I thought the merge to become a medical school and being a Big 10 school would improve our ratings. However, we keep dropping. I know these rankings are based off many different factors which don't make much sense, but this seems the most popular ranking system people refer to. I can't see how the likes of Florida, Syracuse, and Clemson are higher ranked than RU.
 
Actually that's a gain of 2 places over last year. Nothing to brag about but at least the recent trend of annual declines has stopped. Hopefully the positive impact of the merger and the creation of the residential honors college will help RU climb back up in the rankings.
 
Rutgers comes in at #70.

I thought the merge to become a medical school and being a Big 10 school would improve our ratings. However, we keep dropping.
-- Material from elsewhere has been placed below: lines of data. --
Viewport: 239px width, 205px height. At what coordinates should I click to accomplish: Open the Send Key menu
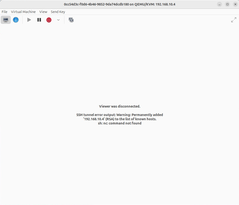pyautogui.click(x=58, y=12)
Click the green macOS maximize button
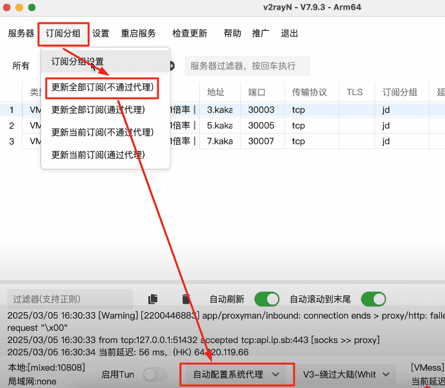445x388 pixels. pos(32,8)
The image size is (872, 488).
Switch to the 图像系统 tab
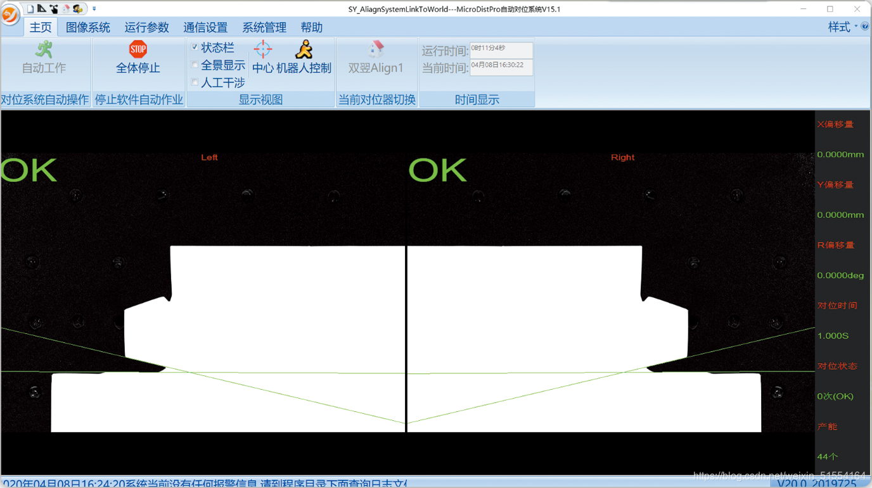[88, 27]
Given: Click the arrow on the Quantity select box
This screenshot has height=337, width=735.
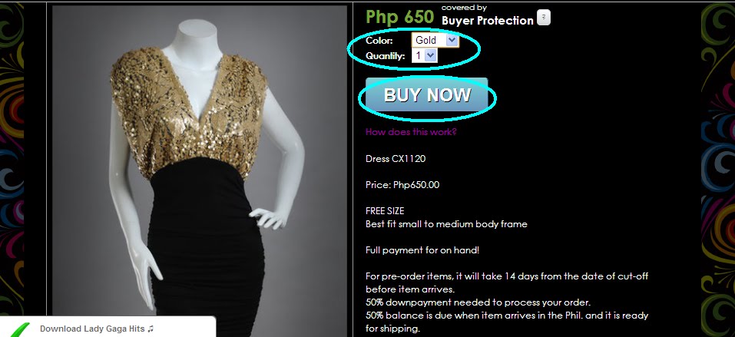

I know these rankings are based off many different factors which don't make much sense, but this seems the most popular ranking system people refer to. I can't see how the likes of Florida, Syracuse, and Clemson are higher ranked than RU.

Big Ten Rankings 2016

Northwestern #12
Michigan #27
Illinois #44
Wisconsin #44
Penn State #50
Ohio State #54
Purdue #60
Maryland #60
Rutgers #70
Minnesota #71
Michigan State #82
Iowa #82
Indiana #86
Nebraska #111

Big Ten Rankings 2009

Northwestern #14
Michigan #25
Illinois #38
Wisconsin #38
Penn State #48
Maryland #54
Ohio State #57
Rutgers #59
Purdue #64
Iowa #64
Minnesota #71
Michigan State #71
Indiana #75
Nebraska #91

We've only been passed by Purdue, but we've fallen 11 spots. Our highest rank was #45 in 1996, so that's 25 spots in 20 years.

The rankings drop of many publics seems to coincide with the meteoric rise of big private universities like BU and Northeastern that have gamed the system. UConn passed us for the first time in 2011, FYI.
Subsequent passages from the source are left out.